# Text section
Perhaps no prominent organization more perfectly reflects the decline and fall of American representative democracy than the Democratic Party. For it was the Democrats after their 1968 convention disaster in Chicago who begrudgingly decided to truly change their way of picking presidential candidates to reflect the leftist populism that was then ascendant within the party, and appeared as though it would be the dominant strain of American politics for the foreseeable future. The Democrats defused the power of their party bosses to choose their nominees much more thoroughly than the Republicans ever did—embracing primary elections in as many states as possible to choose the delegates who would pick their standard bearer. The Republicans eventually followed suit, but did so in a way that still left as much power as possible within the hands of the establishment.

# Dataset content
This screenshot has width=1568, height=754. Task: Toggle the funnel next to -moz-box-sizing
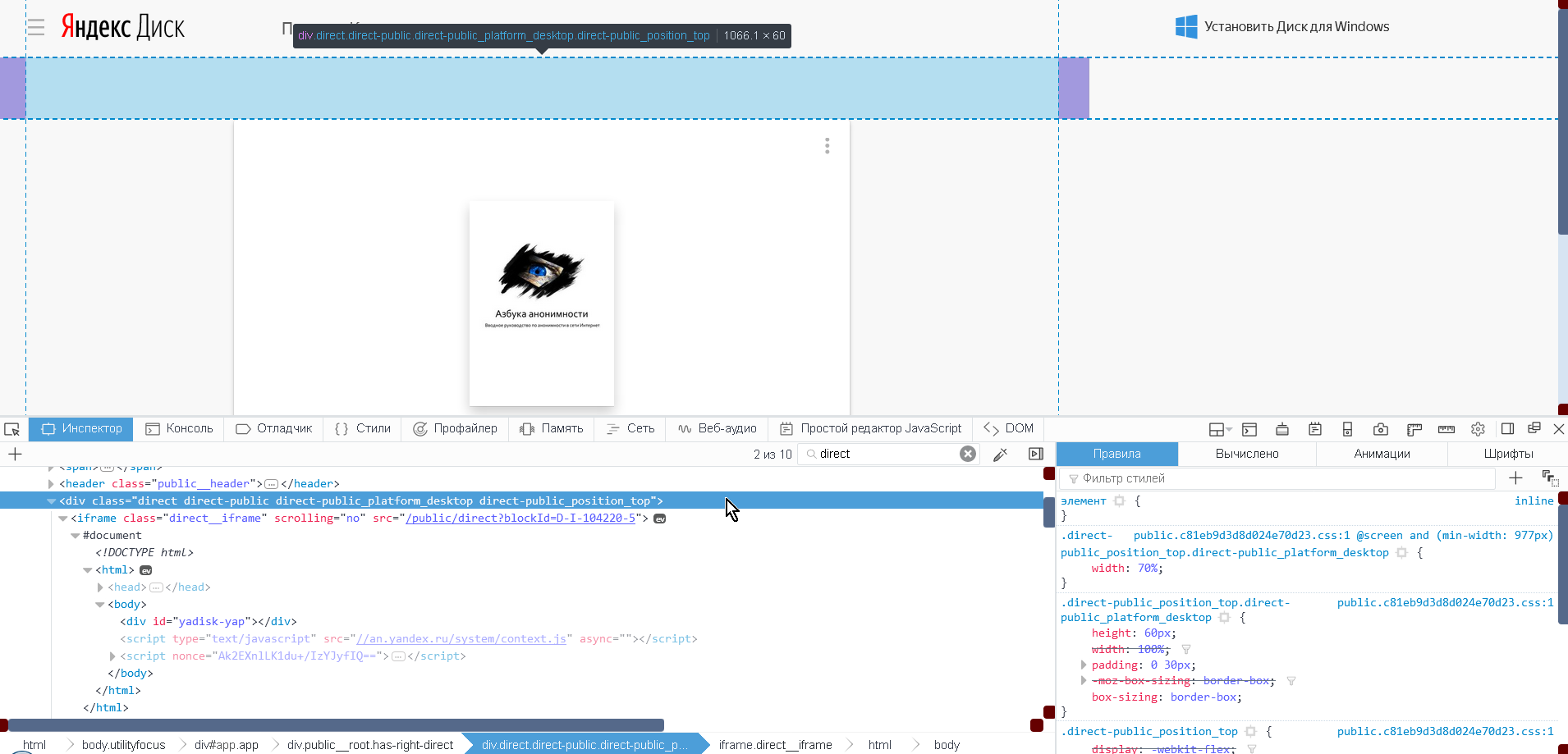(1291, 680)
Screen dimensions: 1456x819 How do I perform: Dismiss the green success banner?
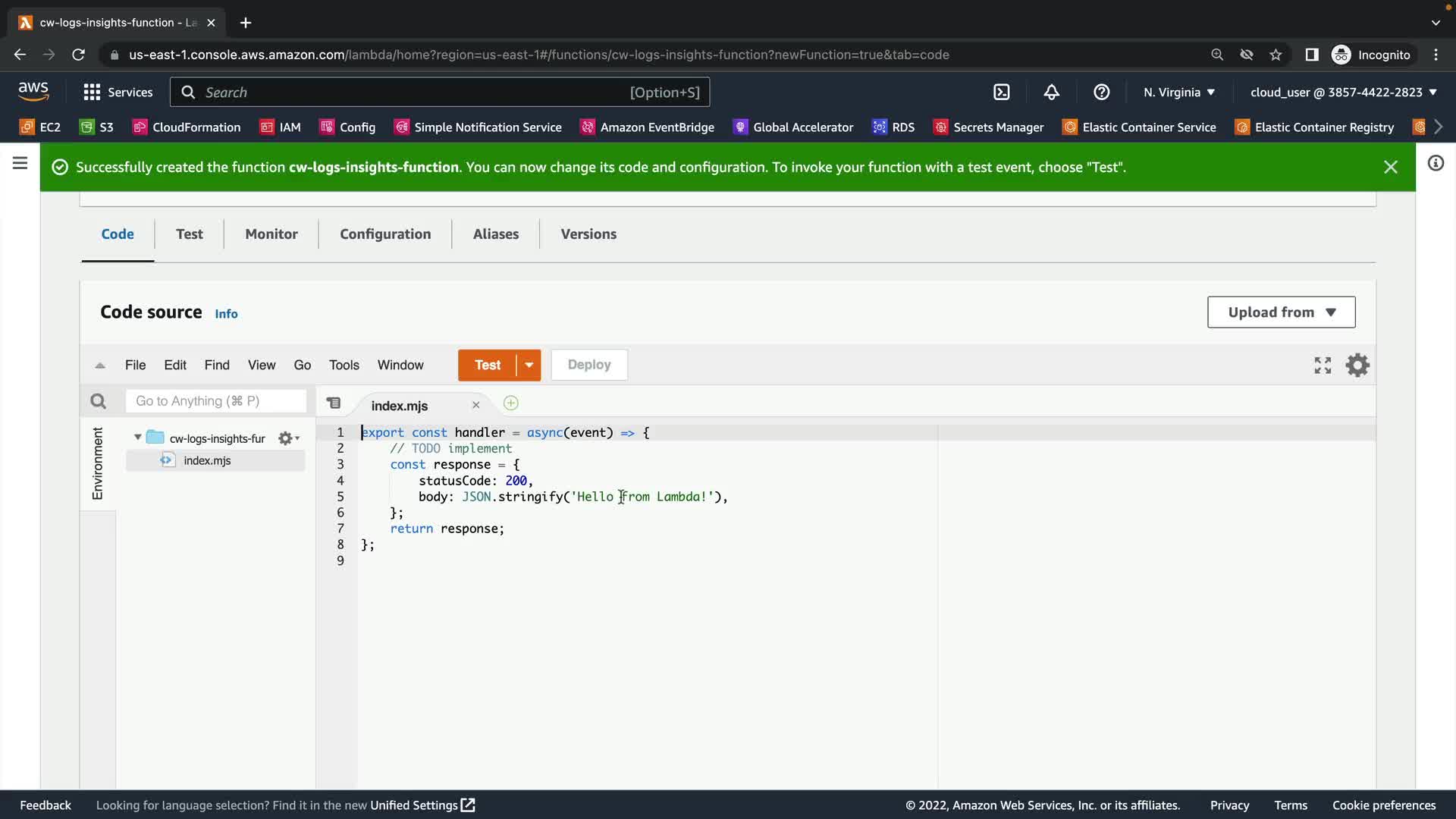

# Task requirements
- 1) Reproduce the passage about the Democratic Party word for word, everything from "Perhaps no prominent" down to "of the establishment.".
- 2) According to the passage about the Democratic Party, what did the Democrats embrace in as many states as possible?
Work only from the passage about the Democratic Party.

# Exercise responses
- 1)
Perhaps no prominent organization more perfectly reflects the decline and fall of American representative democracy than the Democratic Party. For it was the Democrats after their 1968 convention disaster in Chicago who begrudgingly decided to truly change their way of picking presidential candidates to reflect the leftist populism that was then ascendant within the party, and appeared as though it would be the dominant strain of American politics for the foreseeable future. The Democrats defused the power of their party bosses to choose their nominees much more thoroughly than the Republicans ever did—embracing primary elections in as many states as possible to choose the delegates who would pick their standard bearer. The Republicans eventually followed suit, but did so in a way that still left as much power as possible within the hands of the establishment.

- 2) Primary elections to choose the delegates who would pick their standard bearer.